Exercise aim =>
Find how many lines in the data below include the word "Compartir", then write only that number.

--- Input ---

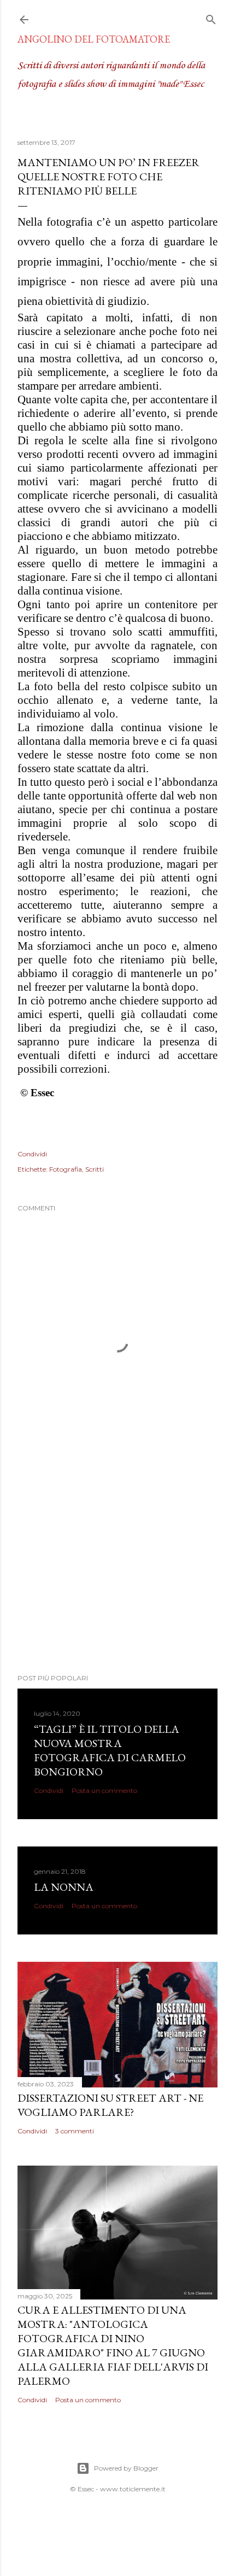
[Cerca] (211, 17)
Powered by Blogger (126, 2468)
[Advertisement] (117, 1569)
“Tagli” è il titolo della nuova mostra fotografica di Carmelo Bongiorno (110, 1750)
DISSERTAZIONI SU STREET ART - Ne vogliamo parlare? (110, 2105)
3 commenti (74, 2131)
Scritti (94, 1169)
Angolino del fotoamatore (93, 39)
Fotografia (65, 1169)
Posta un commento (104, 1790)
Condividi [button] (32, 1154)
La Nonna (63, 1887)
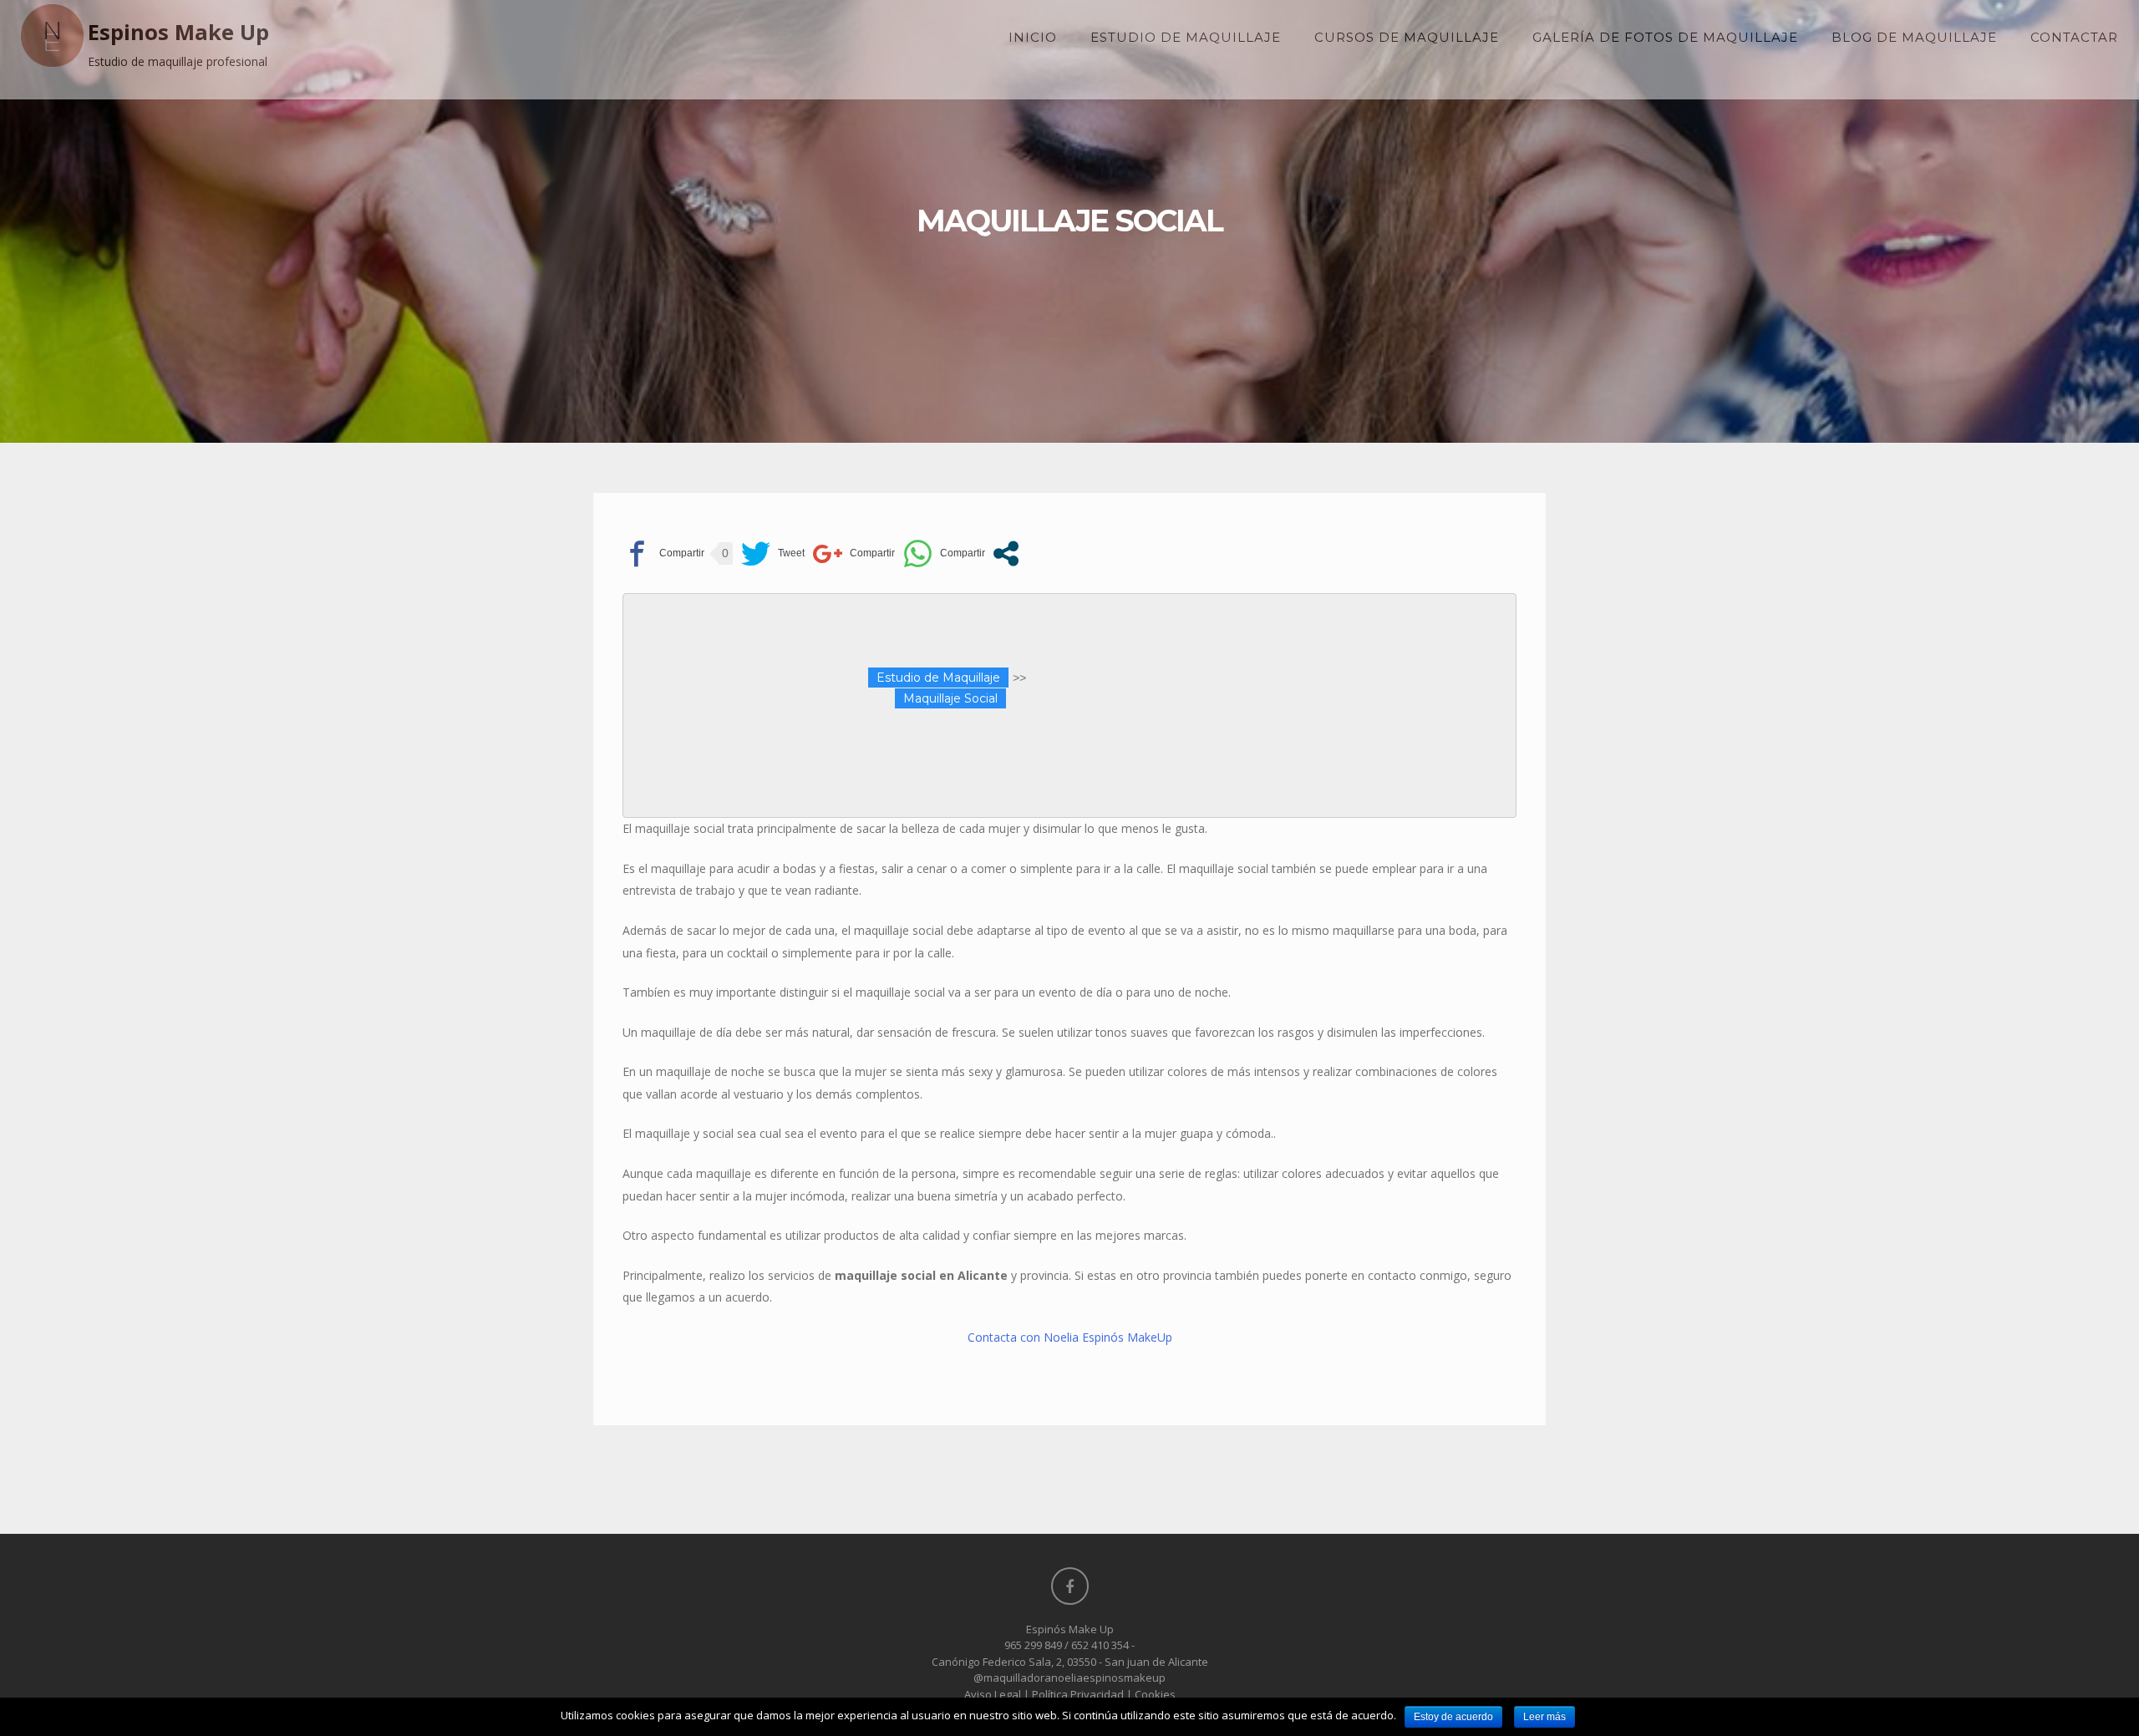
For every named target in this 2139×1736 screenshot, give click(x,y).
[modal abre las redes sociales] (1006, 553)
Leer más (1544, 1717)
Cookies (1155, 1694)
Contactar (2074, 37)
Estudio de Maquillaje (1185, 37)
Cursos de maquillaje (1406, 37)
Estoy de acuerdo (1453, 1717)
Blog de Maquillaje (1914, 37)
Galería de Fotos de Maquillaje (1665, 37)
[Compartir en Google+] (854, 553)
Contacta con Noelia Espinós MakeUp (1070, 1337)
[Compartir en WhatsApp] (944, 553)
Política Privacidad (1078, 1694)
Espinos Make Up (178, 32)
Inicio (1033, 37)
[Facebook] (1070, 1586)
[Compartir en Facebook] (663, 553)
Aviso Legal (992, 1694)
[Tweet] (773, 553)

---

Exercise answer =>
3